No obstante incluso al sufrido padawan Cels le pudo el peso de la nostalgia: “Gigamesh ha sido nuestra escuela, y nuestra casa, y Alejo nuestro segundo padre”, dijo, y todos contuvimos una lágrima como si estuviéramos en Arrakis. Otros recuerdos bonitos evocados fueron cuando se dejó de fumar dentro de la librería, gracias a la histórica visita de 1989 de Michael Moorcock, fan de las espadas pero alérgico al humo; la venida de otros grandes como Robert Silveberg, a la primera Gigamesh, la iniciática tienda que Alejo compartía con la venta de cerámica de su madre (lo que explica que Watson tenga una pieza de Manises). O cuando en la Hispacon de 2002, Alejo le enchufó a Susana al autor Andrzej Sapkowski, “al que solo entretenías con la palabra culo”. Hubo un momento también para acordarnos de la fiebre de las cartas Magic, o de la política de tolerancia cero con los bolsos en la primera Gigamesh (una vez hasta me impidieron entrar con la mochila para entrevistar a Alejo). El acto sirvió para que Alejo Cuervo, que se jubila a sus 65 años, escenificara su traspaso de poderes a su hijo Iñigo, una sucesión digna de los Atreides. El joven aseguró que no va a haber grandes cambios, o sea que a seguir saliendo cargados de libros. Cristina evocó una imagen del nuevo jefe de niño persiguiendo a un gato despavorido armado de una metralleta (“de juguete”, precisó Alejo), que dio que pensar si estamos realmente en buenas manos. Confiemos que sí. En todo caso, como recalcó la misma Cristina poniéndose seria, “en estos tiempos de reacción, como no reivindiquemos el terreno del vicio y la subcultura, nos van a arrollar”. Al final, hubo pastel y un brindis con cava, que se acabó rápidamente, así que Alejo y yo lo hicimos él con leche y yo con Fanta, y que viva el frikismo en la galaxia, en la mansión Marsten y en el bosque Mitago.

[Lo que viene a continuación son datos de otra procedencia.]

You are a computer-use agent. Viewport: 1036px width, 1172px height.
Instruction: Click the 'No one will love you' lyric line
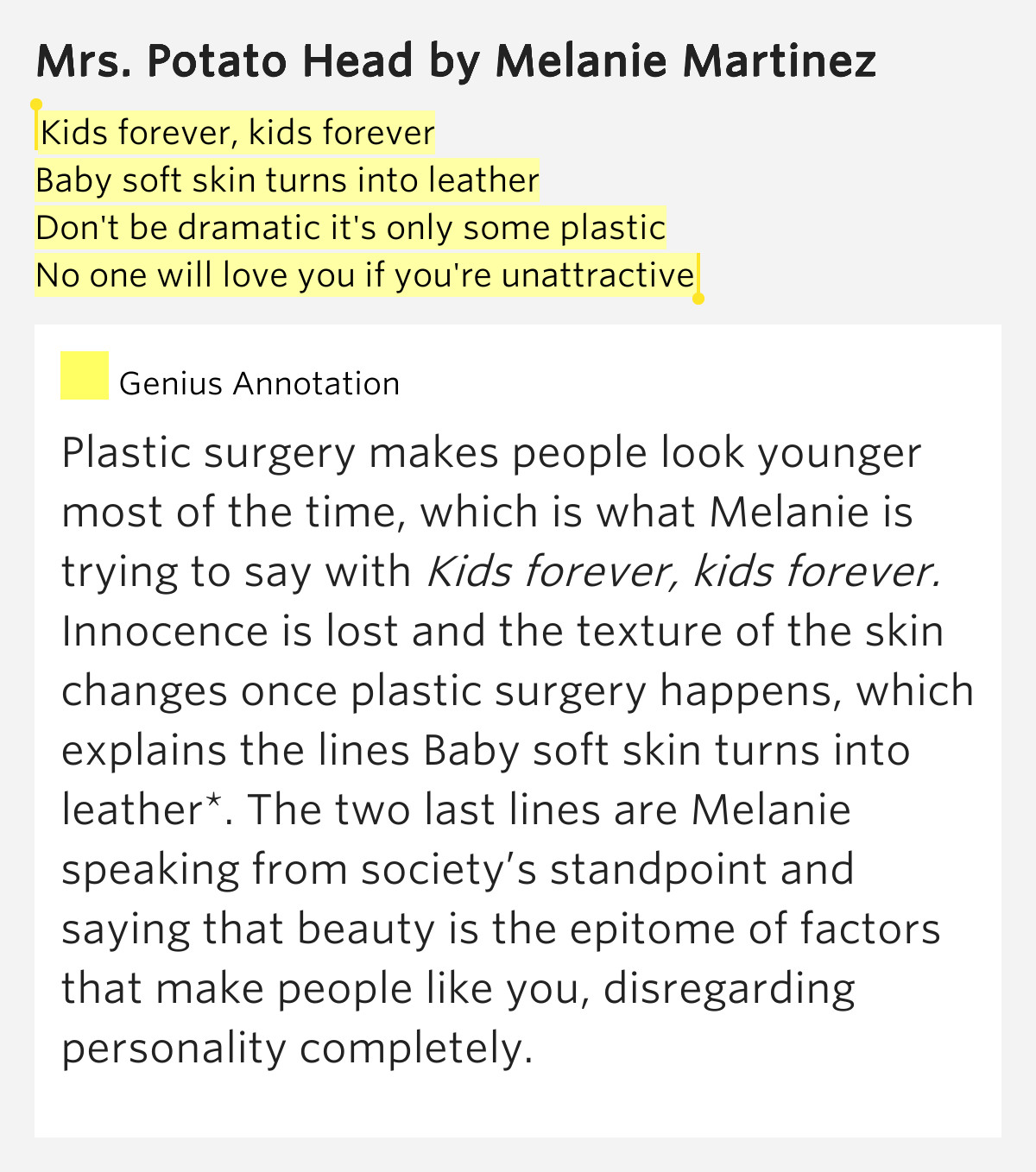coord(365,275)
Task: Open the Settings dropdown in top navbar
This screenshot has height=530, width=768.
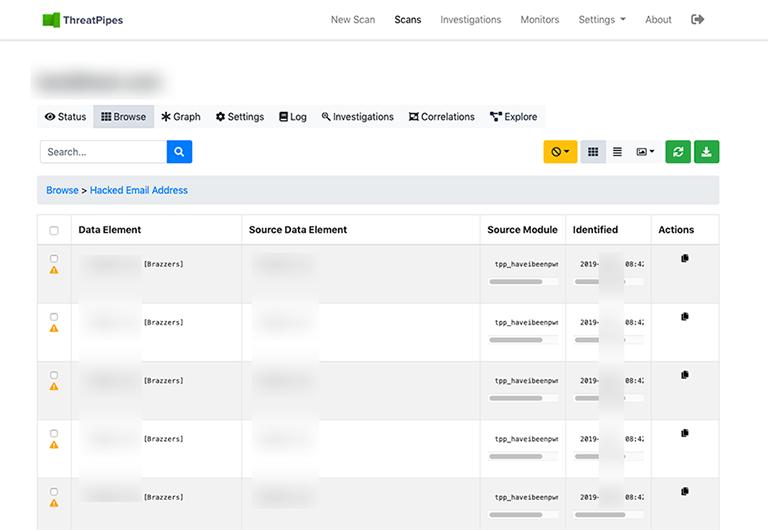Action: (602, 19)
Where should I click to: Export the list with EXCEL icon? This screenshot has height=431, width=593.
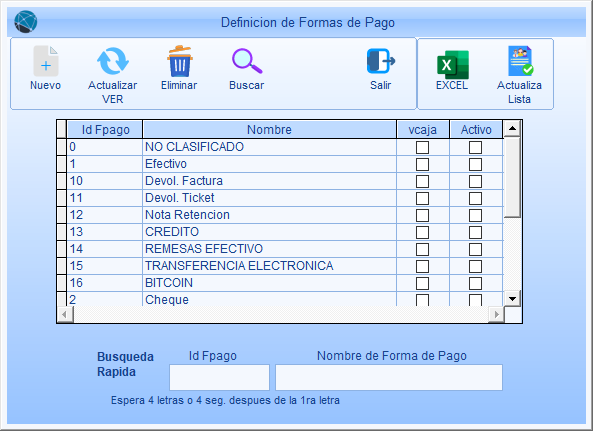(453, 65)
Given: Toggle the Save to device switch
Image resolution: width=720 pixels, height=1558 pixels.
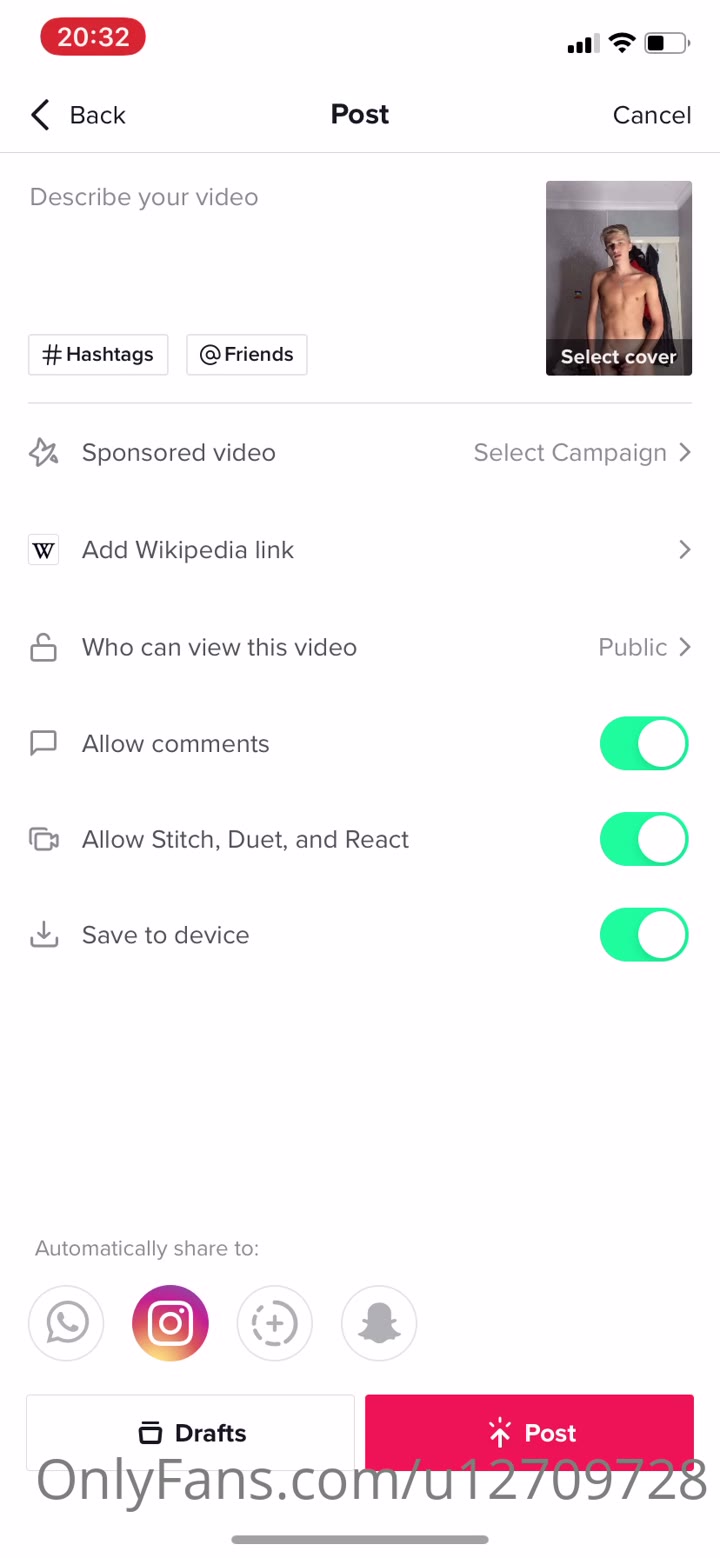Looking at the screenshot, I should [643, 935].
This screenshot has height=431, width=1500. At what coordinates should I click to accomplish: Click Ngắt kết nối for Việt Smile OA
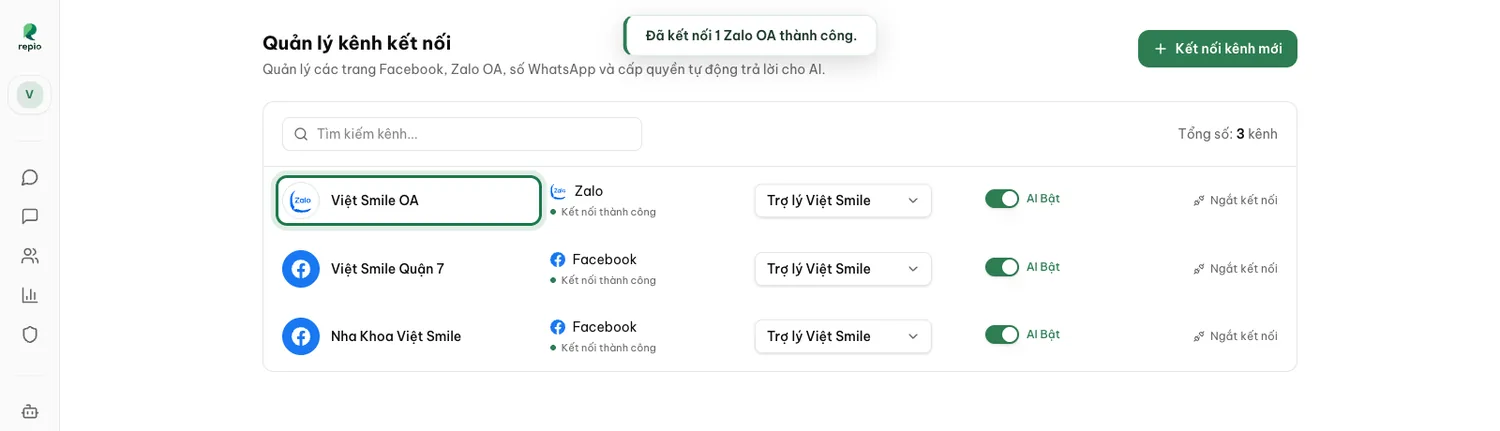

Llegado a casa de noche y asaltado por una oleada de nostalgia, me puse a escarbar en la sección de fantástico de mi biblioteca y empezaron a aparecer muchas cosas que salieron un día de Gigamesh. Libros (muchísimos), juegos, viejos ejemplares de la revista, incluido el número 1, de septiembre/ octubre de 1985, dedicado la memoria de Calvino y que daba noticia de la muerte de Sturgeon; otros de Minotauro, Locus e Interzone, una extensión de Joc/ Chaosium para La llamada de Cthulhu, un número del tiraje limitado de Troll sobre juegos de rol (1987)… Como los personajes de Lovecraft que descubrían un día acerbo su propia endemoniada locura, yo me creía un simple observador de Gigamesh, su historia, su mundo y su gente; pero soy, irremediablemente, uno de ellos.